Il faut savoir lire et surtout accepter les messages que nous envoient le doute ou la peur. Raconter encore et encore, comme une thérapie.
Dimanche 21/11/2004, 13H15. Si je trouve à nouveau l’énergie de sortir, c’est que mon fils « m’a fait la honte » comme on dit du côté de mon enfance…
Mais la journée est déjà bien avancée et il n’est pas question de partir loin ! Alors suivant l’équation dimanche égal pas ou moins de monde, j’opte pour Toulouse et un vague souvenir d’eau, d’arbres et de pont entrevu un jour. Je ne sais pas exactement où je vais, mais j’y vais…
Après quelques temps de route, je retrouve sans trop de difficultés « mon » endroit, je ne sais toujours pas son nom, je me gare et j’y vais.
Après une investigation d’une demi heure ( le temps d’un aller retour entre 2 ponts et d’une petite pause/belvédère ), je sais enfin ! Il s’agit du cours Dillon ; à l’origine un remblais de terre et de sable entre 2 murs de briques construit pour servir de digue le long d’une berge de la Garonne. Du pont St Michel à celui d’Esquirol, c’est une allée bordée de platanes, parsemée de boulodromes et de bancs publics. D’un côté donc la berge et la Garonne et de l’autre une façade de petits immeubles plus ou moins récents mais cossus. On y croise bon nombre de poussettes, de vélos, de rollers et de personnes âgées. Pourtant le vrai spectacle est sur la berge. Différentes sortes d’arbres ombragent des petits carrés de pelouse où s’animent les petits morceaux d’une foule bigarrée ; quelques portiques et des enfants qui jouent sous l’œil attentif de mamans, une joyeuse bande sortie tout droit de l’école du cirque Annie Fratellini qui jongle avec des balles et des quilles. Seul en plein milieu d’un carré d’herbe, un jeune poète maudit et incompris ajuste quelques vers sur sa guitare pour une belle qui lui a pris son cœur un beau matin ; adossés à des troncs d’arbres, des étudiants respectables qui espèrent un jour diriger le monde potassent leurs cours profitant de ce bel après-midi ensoleillé. Des grands-parents promènent leurs petits enfants et tous les propriétaires de chiens se sont donné rendez-vous là ; parmi ceux-là, un petit groupe de jeunes urbains en rébellion prennent un plaisir certain à terroriser les bourgeois avec les leurs en liberté. Ils lancent un bâton qu’une véritable meute de bâtards et de chiens prohibés sans laisses et sans muselières se dispute dans les aboiements et les grognements.

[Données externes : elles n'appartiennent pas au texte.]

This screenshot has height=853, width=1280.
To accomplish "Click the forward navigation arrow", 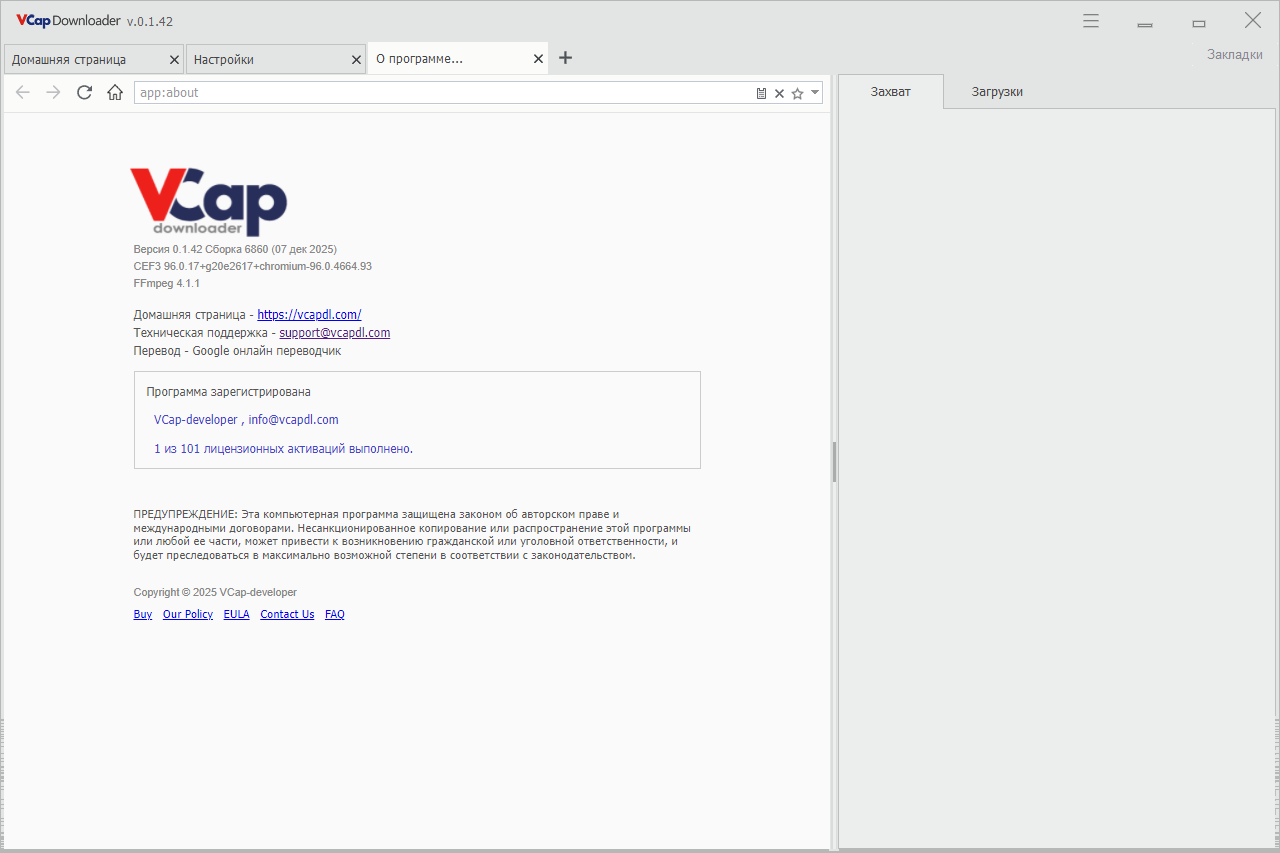I will point(54,93).
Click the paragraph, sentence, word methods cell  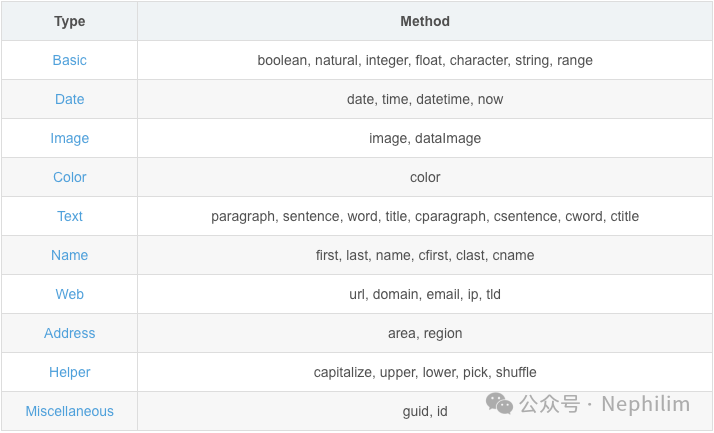pyautogui.click(x=425, y=216)
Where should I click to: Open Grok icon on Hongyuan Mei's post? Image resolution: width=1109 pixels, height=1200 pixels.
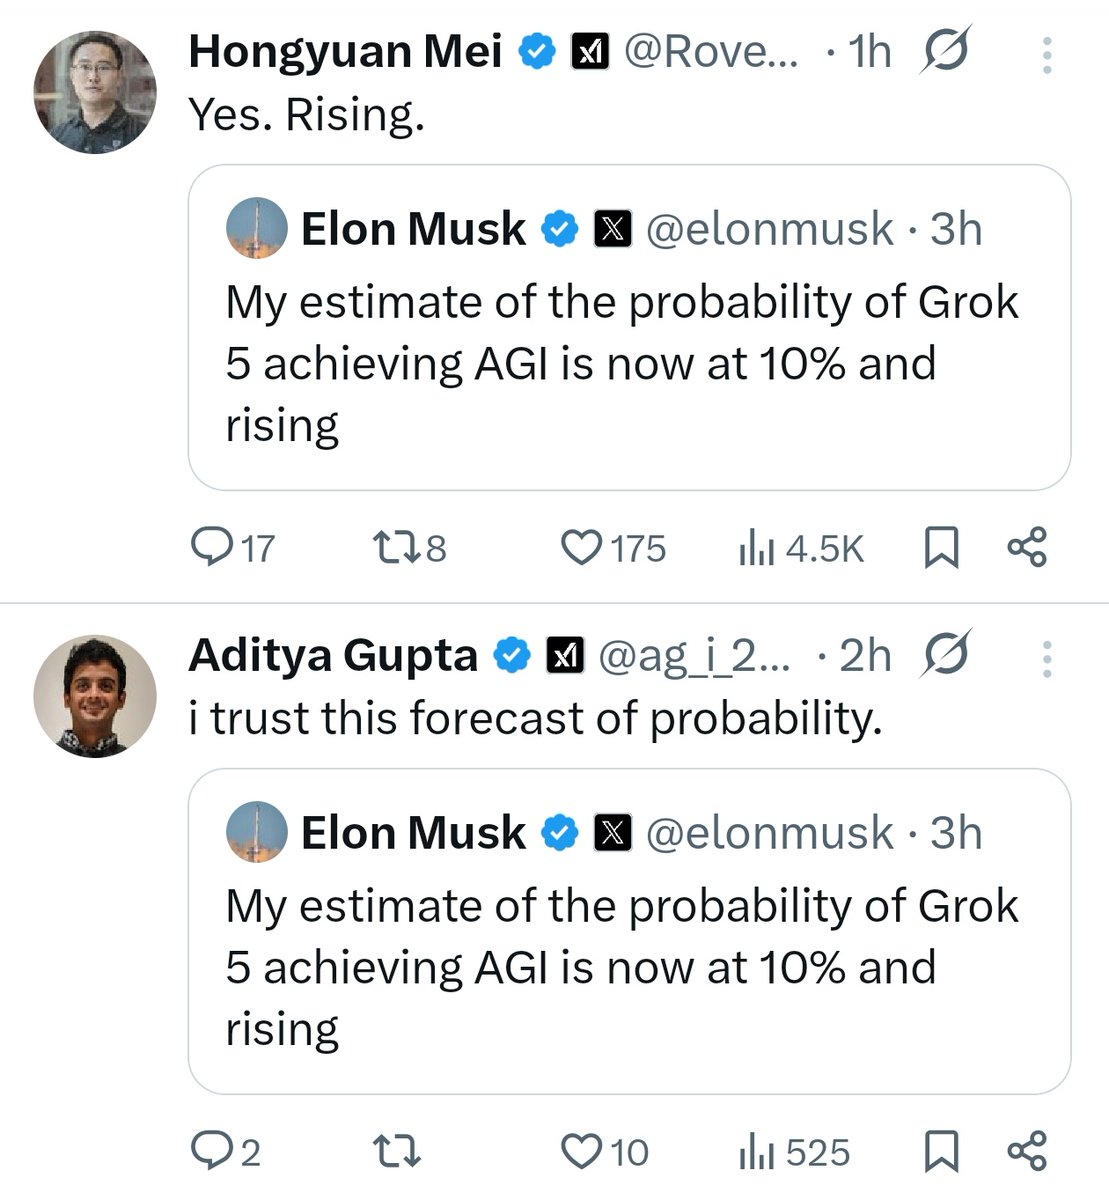click(945, 51)
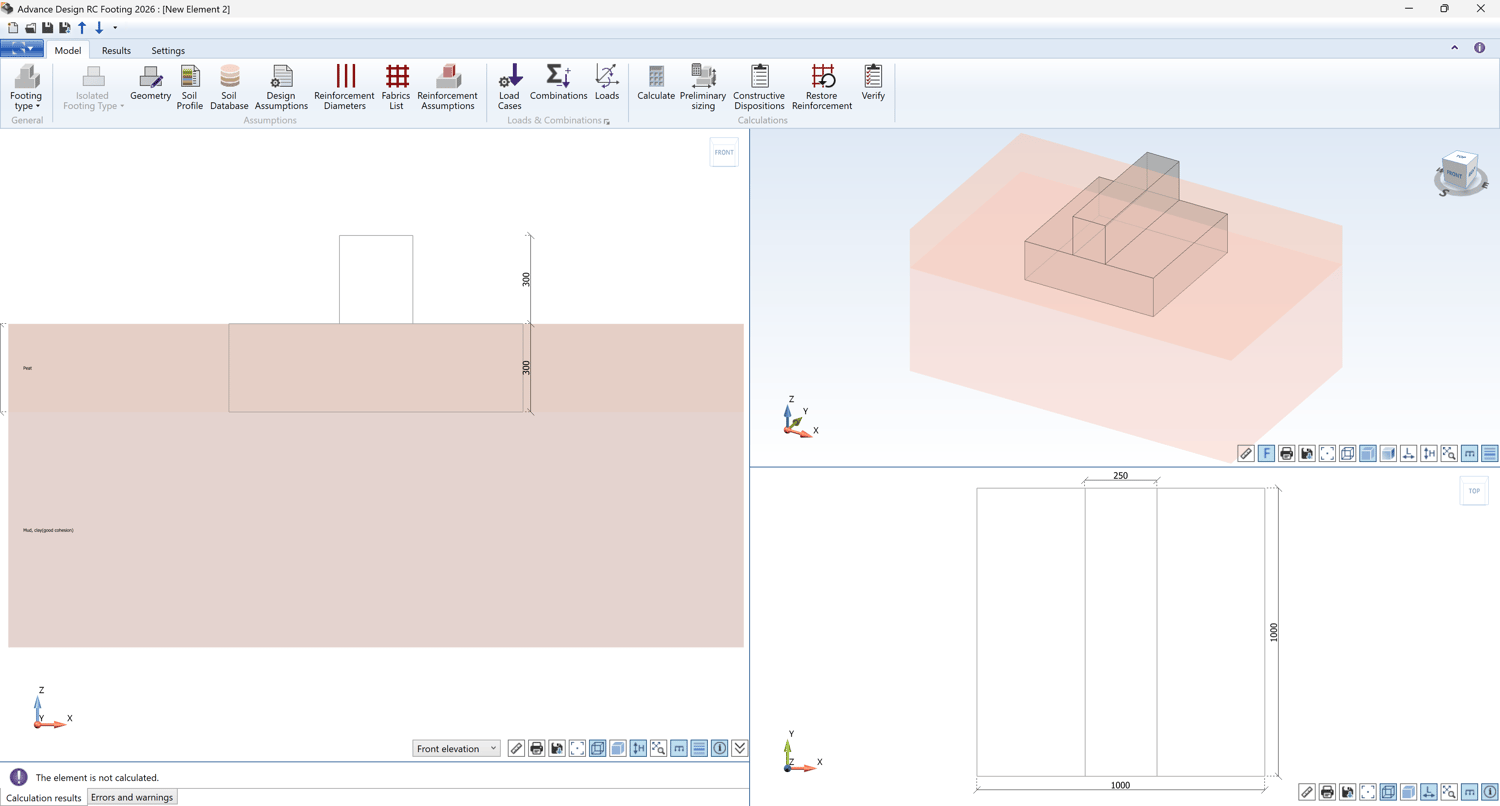Switch to the Results ribbon tab
The image size is (1500, 806).
tap(116, 51)
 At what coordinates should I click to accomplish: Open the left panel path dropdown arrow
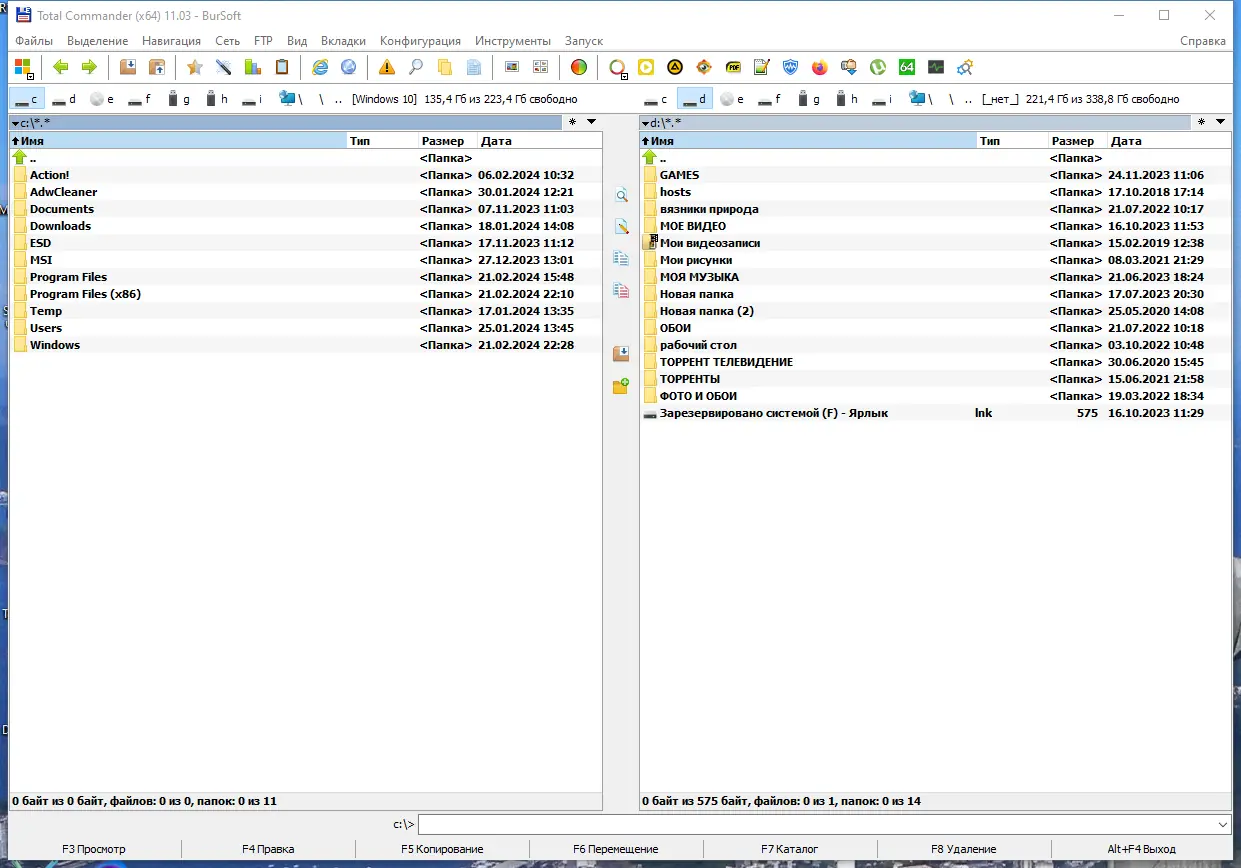[13, 122]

Un bateau de promenade, je n’ose dire « mouche », apparaît soudain sous le vieux pont Esquirol et laisse à la surface une trace qui déchire l’eau rose. Oui Toulouse tu portes bien ton surnom, ici même l’eau est rose sous l’effet du reflet des briques des murs de digue.
Je m’assoie au bout de ma ballade presque sous le pont Esquirol, un couple, la soixantaine distinguée, regrette le temps où tout était autrement !!! J’imagine les parents de ce couple à la même place il y a 40 ans, se la mentant du temps où tout était… autrement !
Un ange passe, je me lève et repars vers la voiture.